Yesterday, the code for self-driving software called Open Pilot, along with plans for complementary hardware called Comma Neo, went up on Github. Like so many open source projects, this one doesn’t provide a finished product; it’s more a framework for makers to build on. Right now, Comma’s tech works only with selected models of Acura and Honda vehicles — and only at certain speeds. At the start, at least, it will take a special kind of open-source true believer to turn the wheel over to collaboratively developed software. But longer term, Hotz says he’s laying the foundation for a kind of Android for self-driving cars.
To do that, Comma’s open-source code will have to spark the excitement of outside contributors, and that remains to be seen. Here’s what we can say now: No matter how complex today’s tech gets, sooner or later someone will create an open source version and release it into the wild. Autonomous vehicles, machine learning, VR, robotics: Nothing is immune, and everything is subject to being commoditized. For people hoping to turn a profit on proprietary breakthroughs, that’s scary. For everyone else, there’s the thrill in unleashing the unpredictability and passion that you get on an open platform. The future will be so much more interesting — and fertile.
Democracy Is So Last Year
Global faith in democracy is plunging, Harvard researchers have found (Quartz). Who is most estranged from “the worst form of government, except for all the others”? Millennials — those normally idealistic, principle-driven young people, who are way less likely than their elders to agree with the notion that it’s “essential to live in a democracy.” 26 percent of US millennials agree that “Choosing leaders through free elections is ‘unimportant’” (compared with 14 percent of baby boomers).
Some, no doubt, are disillusioned by the dashing of Obama-era hopes. Others are betting that autocratic leaders are more likely to “get things done” fixing the country’s ills. Still others no longer trust government, business, or any other institution to improve their lives. Any way you cut it, the decline in democratic spirit is troubling; “The warning signs are flashing red,” the Harvard study’s co-author, Yascha Mounk, told The New York Times. But also: These numbers mean that three-quarters of millennials, and even more of the rest of the population, still say democracy matters. So maybe we’re not done with it yet.

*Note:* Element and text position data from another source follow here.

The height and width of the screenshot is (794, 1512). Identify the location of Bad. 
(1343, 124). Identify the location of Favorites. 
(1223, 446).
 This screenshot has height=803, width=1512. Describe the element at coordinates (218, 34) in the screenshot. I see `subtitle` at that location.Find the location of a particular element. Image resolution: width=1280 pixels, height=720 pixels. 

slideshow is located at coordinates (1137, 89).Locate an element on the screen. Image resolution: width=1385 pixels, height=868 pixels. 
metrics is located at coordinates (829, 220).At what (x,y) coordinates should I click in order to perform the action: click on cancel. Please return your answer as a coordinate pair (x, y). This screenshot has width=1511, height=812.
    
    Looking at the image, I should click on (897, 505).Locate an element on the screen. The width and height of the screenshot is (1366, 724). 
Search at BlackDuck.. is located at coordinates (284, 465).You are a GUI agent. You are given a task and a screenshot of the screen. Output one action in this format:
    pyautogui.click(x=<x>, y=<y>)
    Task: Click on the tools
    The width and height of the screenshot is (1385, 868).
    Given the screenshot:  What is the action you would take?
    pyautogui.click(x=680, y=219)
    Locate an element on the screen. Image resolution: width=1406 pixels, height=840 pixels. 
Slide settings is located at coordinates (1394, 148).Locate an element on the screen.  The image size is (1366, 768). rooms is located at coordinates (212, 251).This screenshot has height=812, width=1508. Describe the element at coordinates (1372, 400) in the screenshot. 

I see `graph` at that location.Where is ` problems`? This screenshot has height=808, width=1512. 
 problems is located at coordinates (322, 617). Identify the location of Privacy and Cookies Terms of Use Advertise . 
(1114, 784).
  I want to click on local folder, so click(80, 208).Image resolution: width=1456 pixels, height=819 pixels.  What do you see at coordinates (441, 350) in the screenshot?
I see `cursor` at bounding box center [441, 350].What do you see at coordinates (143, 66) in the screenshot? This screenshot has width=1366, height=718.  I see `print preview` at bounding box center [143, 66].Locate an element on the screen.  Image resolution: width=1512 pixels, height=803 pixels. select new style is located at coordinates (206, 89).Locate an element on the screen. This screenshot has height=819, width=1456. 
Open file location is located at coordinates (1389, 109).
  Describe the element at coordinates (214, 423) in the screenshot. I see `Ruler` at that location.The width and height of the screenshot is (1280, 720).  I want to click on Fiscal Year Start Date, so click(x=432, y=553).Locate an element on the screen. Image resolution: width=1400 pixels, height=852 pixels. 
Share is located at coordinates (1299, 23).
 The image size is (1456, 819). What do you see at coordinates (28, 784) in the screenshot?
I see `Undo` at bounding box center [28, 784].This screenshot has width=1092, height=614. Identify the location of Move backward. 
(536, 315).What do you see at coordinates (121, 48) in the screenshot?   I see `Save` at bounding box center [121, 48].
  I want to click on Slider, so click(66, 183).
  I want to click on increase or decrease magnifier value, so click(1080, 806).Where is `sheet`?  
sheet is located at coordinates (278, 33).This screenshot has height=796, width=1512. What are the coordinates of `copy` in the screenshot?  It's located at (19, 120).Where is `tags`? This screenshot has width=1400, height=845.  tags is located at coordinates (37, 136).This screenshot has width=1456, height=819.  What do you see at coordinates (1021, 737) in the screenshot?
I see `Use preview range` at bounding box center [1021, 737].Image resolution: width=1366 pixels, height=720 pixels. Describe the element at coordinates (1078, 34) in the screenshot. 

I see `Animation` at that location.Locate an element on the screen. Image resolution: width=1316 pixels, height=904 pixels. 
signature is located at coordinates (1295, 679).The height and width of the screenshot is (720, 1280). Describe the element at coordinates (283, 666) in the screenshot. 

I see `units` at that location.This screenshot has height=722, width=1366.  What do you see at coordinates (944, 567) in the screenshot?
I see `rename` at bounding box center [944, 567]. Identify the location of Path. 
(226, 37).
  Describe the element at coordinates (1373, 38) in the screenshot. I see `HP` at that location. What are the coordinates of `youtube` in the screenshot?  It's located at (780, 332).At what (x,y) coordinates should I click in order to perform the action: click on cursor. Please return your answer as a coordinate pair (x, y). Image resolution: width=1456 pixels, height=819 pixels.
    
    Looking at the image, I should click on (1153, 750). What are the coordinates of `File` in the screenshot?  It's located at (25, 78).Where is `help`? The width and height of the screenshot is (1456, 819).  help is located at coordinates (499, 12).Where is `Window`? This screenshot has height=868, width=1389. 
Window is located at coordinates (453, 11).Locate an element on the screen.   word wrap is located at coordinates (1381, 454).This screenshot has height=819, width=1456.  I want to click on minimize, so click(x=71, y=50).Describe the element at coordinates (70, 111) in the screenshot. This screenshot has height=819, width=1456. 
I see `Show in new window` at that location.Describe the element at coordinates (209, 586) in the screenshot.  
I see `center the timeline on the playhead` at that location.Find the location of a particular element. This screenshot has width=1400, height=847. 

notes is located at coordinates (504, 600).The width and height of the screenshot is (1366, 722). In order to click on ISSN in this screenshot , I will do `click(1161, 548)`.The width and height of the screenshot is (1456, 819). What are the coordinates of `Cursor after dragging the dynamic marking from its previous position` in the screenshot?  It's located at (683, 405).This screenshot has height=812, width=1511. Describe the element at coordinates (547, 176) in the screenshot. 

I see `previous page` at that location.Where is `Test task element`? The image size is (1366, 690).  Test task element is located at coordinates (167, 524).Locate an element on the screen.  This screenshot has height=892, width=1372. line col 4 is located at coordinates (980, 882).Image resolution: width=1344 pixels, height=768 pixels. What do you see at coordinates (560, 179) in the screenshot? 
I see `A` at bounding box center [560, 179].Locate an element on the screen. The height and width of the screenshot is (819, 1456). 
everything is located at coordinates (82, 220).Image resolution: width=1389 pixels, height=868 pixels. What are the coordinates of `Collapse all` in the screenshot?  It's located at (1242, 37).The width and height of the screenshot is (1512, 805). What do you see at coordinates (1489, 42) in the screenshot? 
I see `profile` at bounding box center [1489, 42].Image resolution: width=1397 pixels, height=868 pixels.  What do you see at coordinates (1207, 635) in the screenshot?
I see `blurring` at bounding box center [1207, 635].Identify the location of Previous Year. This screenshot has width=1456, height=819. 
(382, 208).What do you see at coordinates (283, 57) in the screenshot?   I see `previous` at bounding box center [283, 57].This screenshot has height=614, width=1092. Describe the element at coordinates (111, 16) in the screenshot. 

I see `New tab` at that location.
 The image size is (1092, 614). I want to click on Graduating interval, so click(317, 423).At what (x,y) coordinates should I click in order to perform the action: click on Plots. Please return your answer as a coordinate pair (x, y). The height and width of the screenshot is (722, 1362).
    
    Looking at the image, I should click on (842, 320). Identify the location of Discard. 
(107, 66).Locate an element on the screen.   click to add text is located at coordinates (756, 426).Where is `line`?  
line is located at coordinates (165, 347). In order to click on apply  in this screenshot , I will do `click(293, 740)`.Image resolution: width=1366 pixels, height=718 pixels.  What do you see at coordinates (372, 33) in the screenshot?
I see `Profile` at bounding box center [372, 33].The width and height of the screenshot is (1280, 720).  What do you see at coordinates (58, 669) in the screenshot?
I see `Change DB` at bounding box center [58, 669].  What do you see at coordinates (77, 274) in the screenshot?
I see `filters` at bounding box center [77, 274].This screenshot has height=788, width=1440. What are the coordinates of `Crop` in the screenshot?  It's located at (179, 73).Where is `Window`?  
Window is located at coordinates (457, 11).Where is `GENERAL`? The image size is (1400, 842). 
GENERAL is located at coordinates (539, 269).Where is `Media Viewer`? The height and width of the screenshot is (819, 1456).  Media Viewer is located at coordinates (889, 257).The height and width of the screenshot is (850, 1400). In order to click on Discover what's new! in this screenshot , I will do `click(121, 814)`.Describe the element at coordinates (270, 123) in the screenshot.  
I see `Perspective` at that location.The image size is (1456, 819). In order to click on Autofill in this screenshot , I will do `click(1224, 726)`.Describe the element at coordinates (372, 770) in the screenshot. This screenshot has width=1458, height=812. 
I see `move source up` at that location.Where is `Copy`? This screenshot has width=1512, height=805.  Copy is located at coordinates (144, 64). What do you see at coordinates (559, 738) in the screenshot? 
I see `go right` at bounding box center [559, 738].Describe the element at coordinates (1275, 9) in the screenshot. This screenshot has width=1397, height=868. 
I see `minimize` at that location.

Bridgewater’s Radical Transparency Has Limits
Bridgewater Associates, the largest hedge fund in the world, has reached a labor settlement with employees over the terms of its employment agreements, which had been challenged by the National Labor Relations Board (The New York Times). That’s about the extent of what you’re going to learn about this story: Although Bridgewater preaches “radical transparency” inside its gates, the agreement, like most such settlements in U.S. business, is going to stay secret.
Bridgewater’s commitment to transparency is unusual, and company founder Ray Dalio’s statement of principles has inspired a lot of people in business (though critics have also found it cult-like). Too bad its exhortation to “be extremely open” ends at the parking lot.
Rebuilding Cities From the Network Up
A year ago, Bloomberg veteran Daniel Doctoroff took the lead at Sidewalk Labs, Google/Alphabet’s project to “accelerate the process of urban innovation.” Since then, Doctoroff writes in a progress report (Sidewalk Talk/Medium), Sidewalk has modeled what kind of impact you could make by reimagining cities “from the internet up.” The conclusion: You could cut the cost of living by 14 percent, save residents an hour a day, cut greenhouse-gas emissions by up to 2/3, and more.
That all sounds pretty great. Doctoroff also writes about an intellectual schism his team discovered in the course of its research, one he calls the “technologist/urbanist divide.” Tech people like to start from first principles and “leapfrog slow change”; urbanists cherish the resilience of organically evolved systems and resist master-plan hubris. These two world-views clash quite a bit. Where technologists and urbanists find common ground is in the concept of the city as an open platform for innovation. Sidewalk’s labs and prototypes for housing, health care, and government management will be worth keeping an eye on.
Blockchain Will Back New Senegal Currency
Senegal will be the second African nation, after Tunisia, to build a national currency based on blockchain technology, the cryptographic system that underlies Bitcoin and similar projects (Iafrikan). The country’s new digital currency, eCFA, is a project of Banque Régionale de Marchés (BRM) and eCurrency Mint Limited.
To some degree, the developers of financial technology are using Africa as a lab because there are fewer rules — but there’s also a more urgent need. As with the spread of mobile telephony, which took off in a developing world that lacked communications networks, innovative fintech may take hold first in places where the existing financial infrastructure is underdeveloped.